Conference room discussion

The business world is a white male-dominated world. The tech world is a white male-dominated world. Pretty much every lucrative industry is a white male-dominated world. It’s changing at a snail pace gradually, but it is changing. My new company, which isn’t that new to me anymore since I recently passed my 90-day mark, is far more diverse than my last one. When I was in the San Francisco headquarters back in May for two weeks, I was happily surprised to see that we had black and Latino people across teams, that Asians (south and east) were represented across the organization, and that we had females at our leadership level. Much progress still has to happen, though, but I’m pretty confident that our HR team is doing what it can to increase diversity and inclusion as much as possible given the many channels in which we are constantly discussing this (even I’ve been an active participant).

But our New York remote office still has a ways to go, as well, and probably a longer way to go than our SF office. Since I’ve arrived, two of our (white) female sales people have left. Our office manager is (predictably) female, but she’s black. Other than her, we have four females in our office as of now, and of those four, I’m the only person of color. Of the rest of our small office of about 26, it’s a sea of white males… one Indian-Jordanian, one East Asian male, and one black, gay male. I add to the diversity of this office. And I’m very cognizant of that.

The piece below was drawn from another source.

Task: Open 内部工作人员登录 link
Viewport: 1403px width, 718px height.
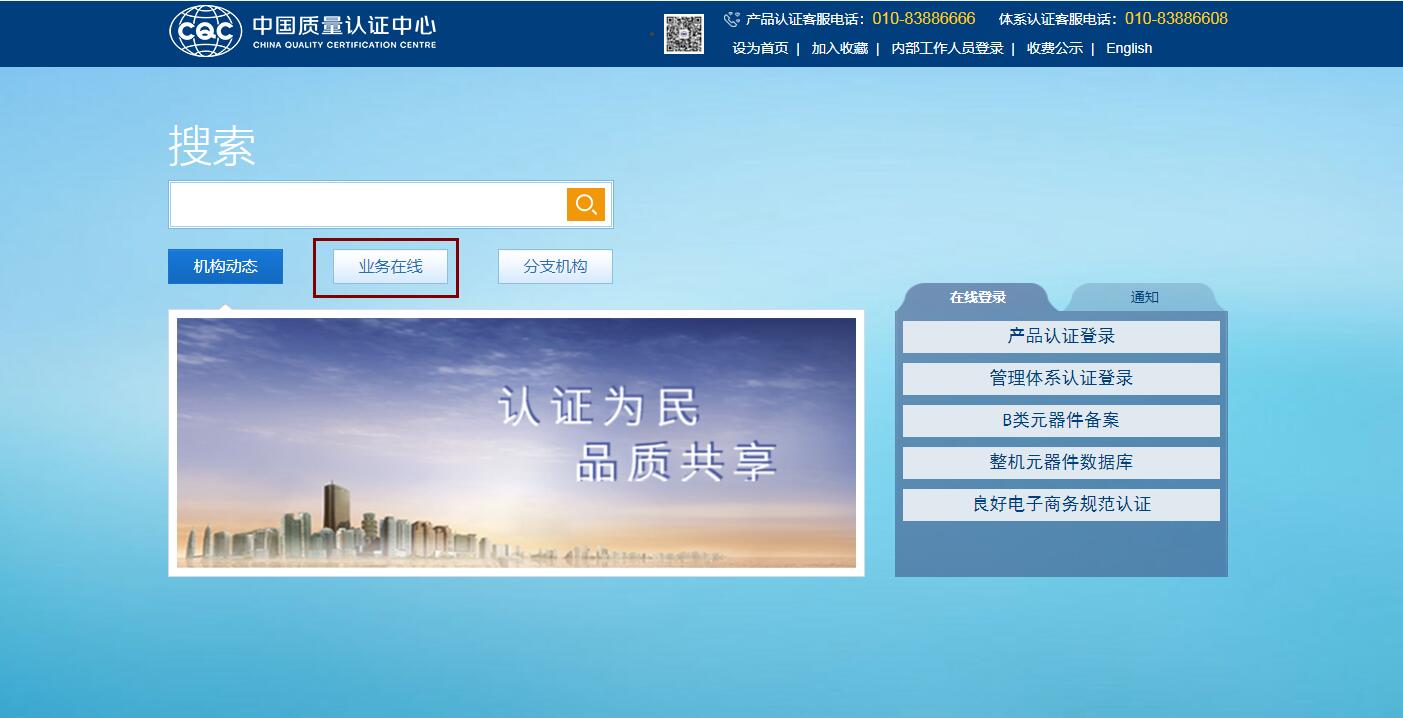Action: pyautogui.click(x=947, y=48)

But I’m confident also when I say that I think people here are aware of the bubble we are in within the walls of our seventh floor office in Flatiron. Today, I was invited to participate in the enterprise sales east team quarterly business review, and as someone who is part of the enterprise team but not the sales side, somehow, I found everyone actively seeking my opinions on everything, even things I didn’t even have an active opinion about. People across the conference room were soliciting my advice or point of view on this and that, and as they asked, it was clear that every single one of them was eager to hear what I had to say, and they were actively listening and digesting what I was saying. It felt so odd, but in a good way, that all these white men wanted to hear what little ol’ Yvonne had to say. This is probably a result of being at a company previously for too long where my opinion was rarely valued and where I felt like people spent more time waiting for their turn to speak rather than listening to what was currently being said.

It feels really good to feel valued, like people are truly listening to you and care about what you say. It seems like such a simple thing, but sometimes it’s the simplest things we need to feel good about ourselves in life.